Pourquoi nous n'arrivions pas à serrer le premier vérin entre les parois ? Nous l'avons compris plus tard en y repensant. Toujours est-il que rien n'allait dans le moment présent. Lorsqu'il était en place d'un coté, il basculait de l'autre coté! Nous essayons de le bloquer entre les parois, mais le courant nous plaçait dans une mauvaise position et le vérin nous avait échappé et il fallait retourner le chercher au fond. Tout allait mal. Je soufflais comme un bœuf et mes copains aussi. Il fallait se remettre en place après avoir récupéré ce vérin. Nous pensions qu'il tenait bien et dès que nous l'agrippions pour se reposer un peu, tout retombait et il fallait tout recommencer. Un vrai paradoxe, nous étions obligés de respirer sur nos scaphandres au lieu d'utiliser nos tubas, pour reprendre notre souffle ! Je me souviens aussi du moment où je m'était agrippé à des excroissances rocheuses pour calmer ma soif d'air, sans utiliser mon scaphandre, car il fallait penser au retour au travers des deux siphons. Nous avons du nous débattre une bonne heure avant que ce sacré vérin ne soit solidement serré et ancré entre les parois de roches. Cette fois c'était bon, ça tenait bien. On s'est suspendus tout les quatre sur ce vérin, la tête hors de l'eau et, en silence, on reprenait notre haleine ! Seule la lueur blafarde d'un phare qui commençait à en avoir marre, nous éclairait. On économisait le reste de la lumière pour rentrer !!

« Bon ça va mieux, dit Daniel

- Ca a l'air, ouf ! je répondais

•  On va bien serrer ce putain, de vérin pour être sûr qu'il va bien tenir, rouscaillait Pépé ! »

C'est ce qu'on à fait et nous avons testé le bon ancrage de cette première pièce de notre plate-forme, en secouant et se suspendant avec violence, sur ce truc. On en avait marre de ce machin, il nous avait fait souffrir !

A partir de ce moment là tout est devenu plus simple. Le deuxième vérin a été très rapidement mis en place deux mètres plus loin. On le serrait entre les parois et on testait avec rage sa bonne tenue ! Bon sang, ça commençait à bien faire !!!

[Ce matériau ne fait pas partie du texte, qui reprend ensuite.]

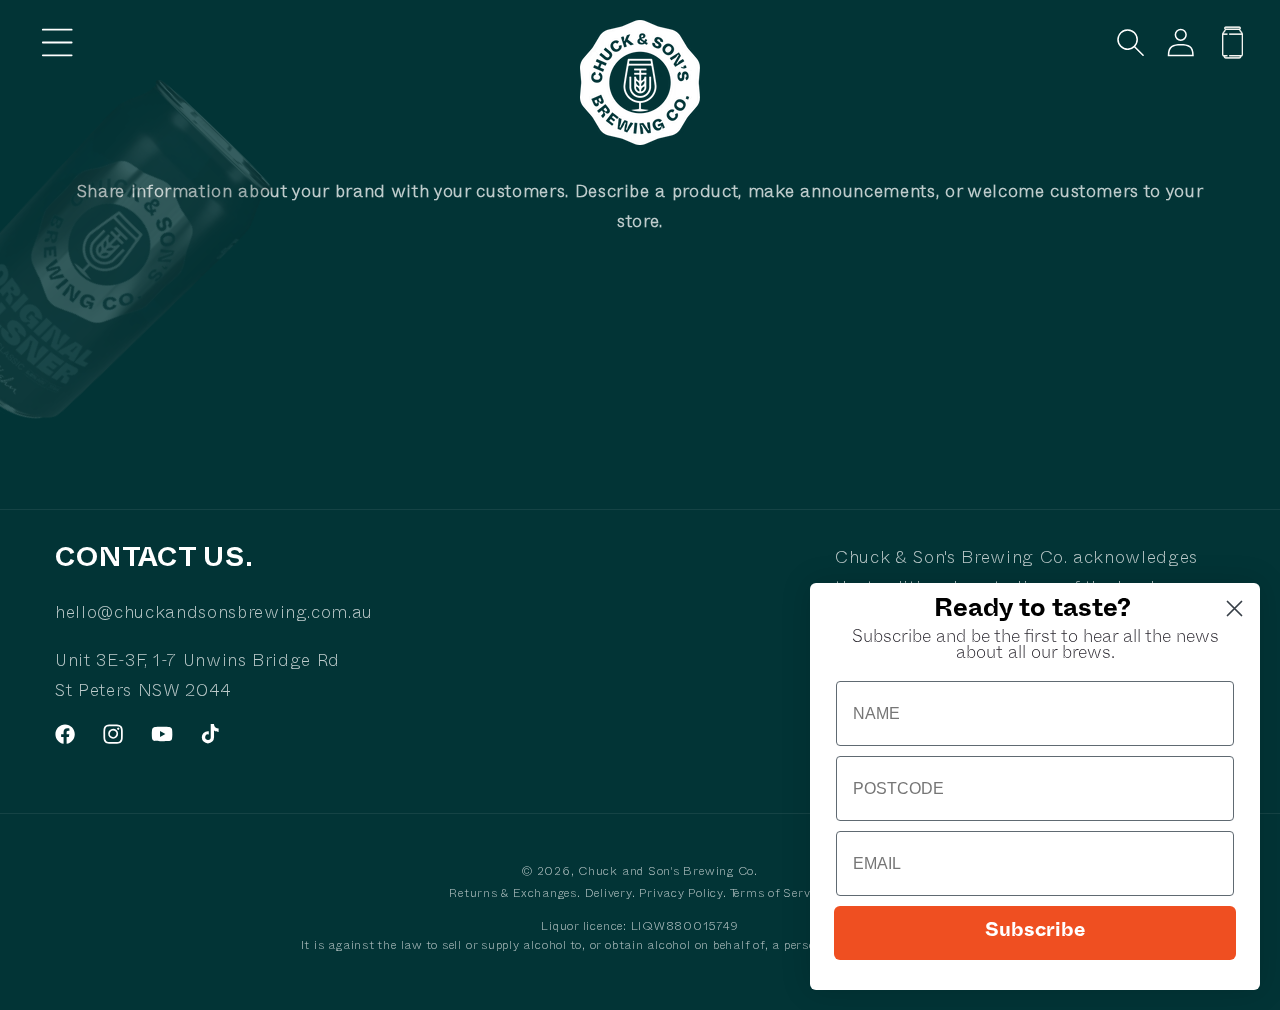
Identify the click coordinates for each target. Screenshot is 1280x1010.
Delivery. (612, 895)
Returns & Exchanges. (514, 895)
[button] (58, 43)
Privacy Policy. (683, 895)
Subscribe (1035, 933)
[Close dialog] (1234, 608)
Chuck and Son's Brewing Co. (668, 873)
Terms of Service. (780, 895)
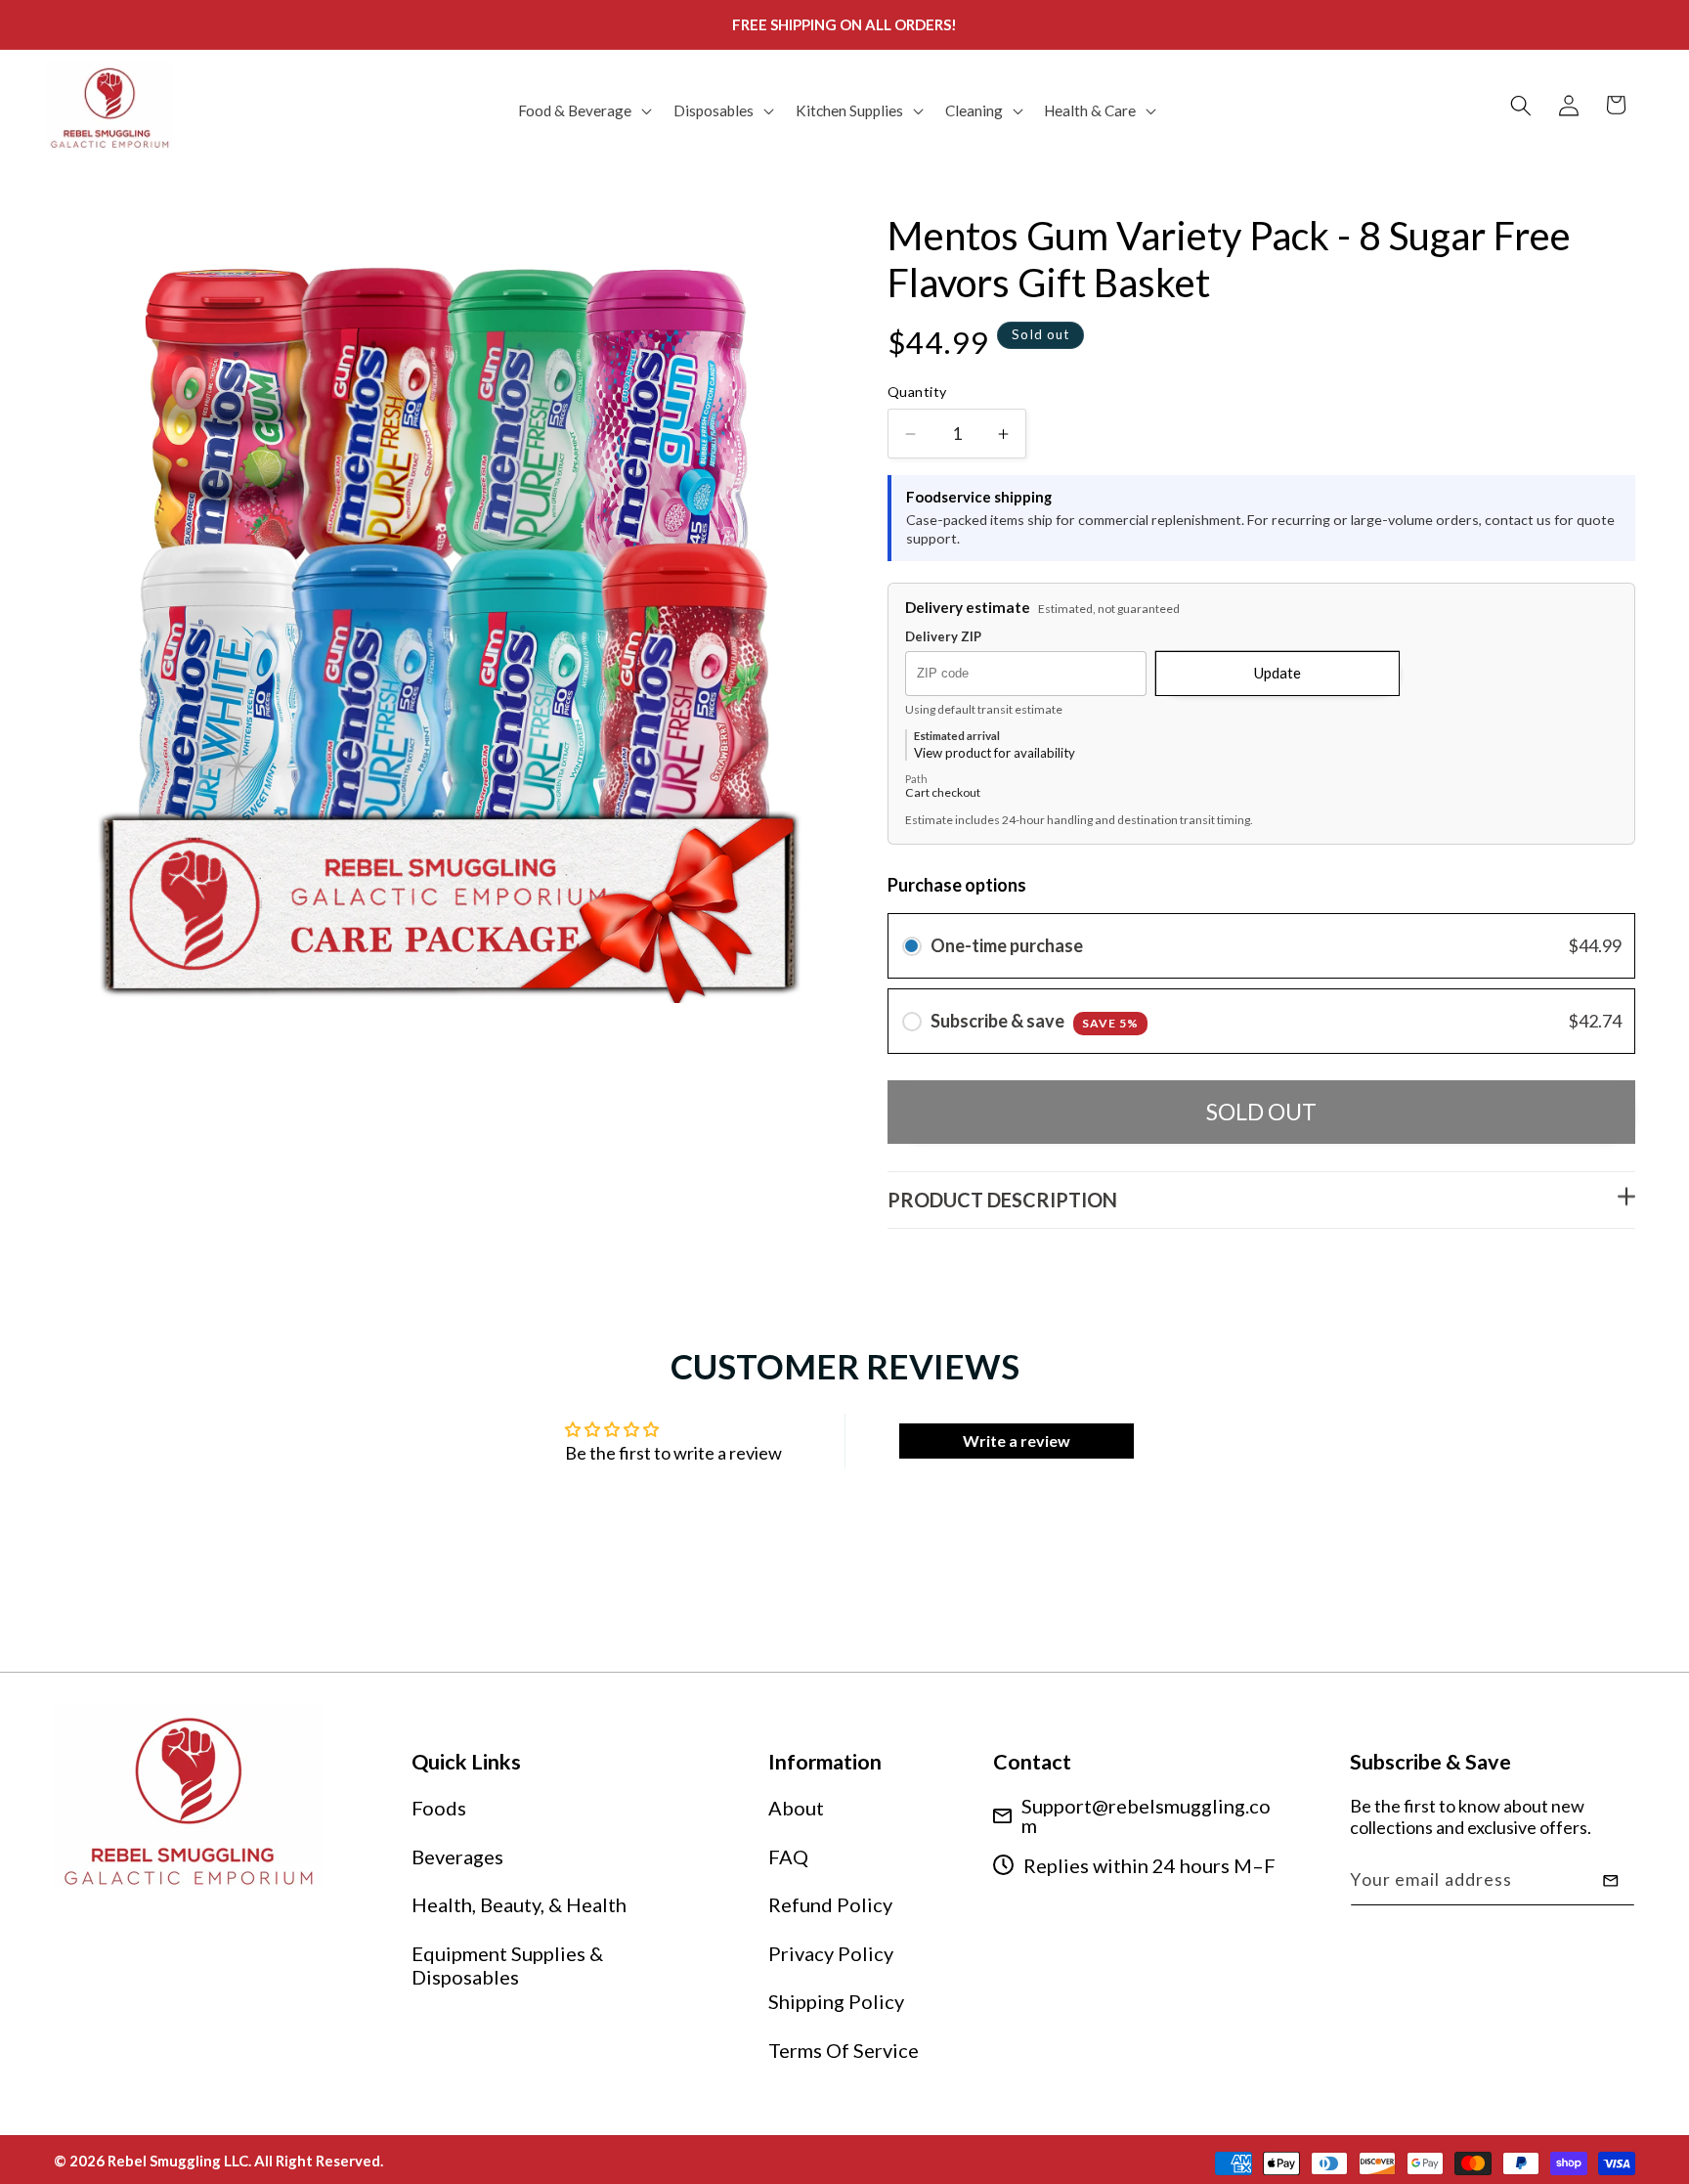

Les autres tubes on été très vite mis en place. Les planches on été rassemblées sur ce début de structure et Henri et moi avons commencé à les arrimer sur les tubes pour construire et pour former la première partie du plancher. Pendant ce temps, Pépé et Daniel finissaient de consolider le reste. Daniel avait un scaphandre de 3m 3 , aussi accomplissait t'il toutes les servitudes : aller chercher les outils au fond de la rivière, remonter des colliers, ou bloquer ceux-ci en plongée. On pensait tous que Daniel aurait assez d'air pour rentrer, même avec la seule réserve de son bloc. Et puis nous avions nos ventraux de secours.

LES VRAIS ENNUIS COMMENCENT POUR UN RETOUR « MERDIQUE »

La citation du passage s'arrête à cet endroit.